Many thanks for your help, Allin. I'm ashamed to have to ask such questions,
but you got me out of a "sticky" situation there.
Marc O'Callaghan
--------------------------------------------------
From: "Allin Cottrell" <cottrell(a)wfu.edu>
Sent: Saturday, January 09, 2016 7:50 PM
To: "Gretl list" <gretl-users(a)lists.wfu.edu>
Subject: Re: [Gretl-users] Regression coefficients
On Thu, 7 Jan 2016, Marc O'Callaghan wrote:
>> I don't remember exactly, offhand, what the project was here, but it
>> sounnds like you need to look at the $coeff accessor (to grab the exact
>> coefficients after estimation) and the lincomb() function (to create a
>> series via a linear combination of terms).
>>
>> Allin Cottrell
>
> Thanks for your answer, though I think I didn't express myself correctly.
> For the context : I am studying the evolution of max and min temperatures
> throught Feb-March-Apr of every year, with special emphasis on March. My
> main goal is to sort them into two categories : 1) when they have a
> tendency to rise during the month and 2) when they tend to sink.
> So as to avoid plotting a graph for each year and judging on the basis of
> that what the tendency is, I was planning to plot the 3rd-degree
> regression using the "polynomial trend" (or whatever it's called in
> English, I' sorry, I downloaded Gretl in French to better understand what
> the others in my group talk about) filter.

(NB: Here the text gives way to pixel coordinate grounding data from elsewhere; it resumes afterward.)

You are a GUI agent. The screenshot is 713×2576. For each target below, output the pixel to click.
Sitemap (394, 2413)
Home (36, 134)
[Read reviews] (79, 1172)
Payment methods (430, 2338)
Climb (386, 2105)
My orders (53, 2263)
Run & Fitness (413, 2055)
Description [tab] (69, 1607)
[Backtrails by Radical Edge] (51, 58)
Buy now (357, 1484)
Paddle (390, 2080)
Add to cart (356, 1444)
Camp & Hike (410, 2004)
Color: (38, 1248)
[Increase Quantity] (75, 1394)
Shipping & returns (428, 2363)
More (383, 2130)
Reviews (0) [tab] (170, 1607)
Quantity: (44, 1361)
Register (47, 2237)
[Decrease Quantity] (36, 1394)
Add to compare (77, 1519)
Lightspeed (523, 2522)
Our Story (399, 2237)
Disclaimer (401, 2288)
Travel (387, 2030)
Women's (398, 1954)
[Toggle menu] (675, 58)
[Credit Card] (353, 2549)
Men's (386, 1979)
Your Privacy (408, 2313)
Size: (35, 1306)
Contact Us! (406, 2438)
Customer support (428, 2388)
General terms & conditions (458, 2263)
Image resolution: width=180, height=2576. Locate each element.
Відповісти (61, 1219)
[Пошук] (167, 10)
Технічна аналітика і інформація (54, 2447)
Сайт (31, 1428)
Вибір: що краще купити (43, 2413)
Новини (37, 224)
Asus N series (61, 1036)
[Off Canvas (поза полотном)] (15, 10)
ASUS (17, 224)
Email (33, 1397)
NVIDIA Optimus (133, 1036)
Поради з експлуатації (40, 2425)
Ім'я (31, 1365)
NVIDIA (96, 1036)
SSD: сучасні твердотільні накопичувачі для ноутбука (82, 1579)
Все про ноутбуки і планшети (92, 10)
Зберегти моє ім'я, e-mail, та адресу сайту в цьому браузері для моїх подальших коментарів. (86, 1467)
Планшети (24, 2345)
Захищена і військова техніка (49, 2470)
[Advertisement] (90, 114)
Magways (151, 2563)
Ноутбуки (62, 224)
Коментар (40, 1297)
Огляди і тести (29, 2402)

Can I somehow find out what
> that polynom is ? Does this seem like an intelligent way to go ?
> If not, could you please be so good as to explain how you would recommend
> I proceed, keeping in mind that I am (to my great shame) an utter
> nincompoop in matters Gretl ?
If your dataset looks something like what I recommended in
http://lists.wfu.edu/pipermail/gretl-users/2015-December/011431.html
where "yrday" is a series that runs from 1 to 90 for the 90 days starting
on Feb 1 each year and TMAX records maximum temperature, then you could
run a regression as follows
series yd2 = yrday^2
series yd3 = yrday^3
ols TMAX const yrday yd2 yd3
That will give you your 3rd degree polynomial trend for TMAX.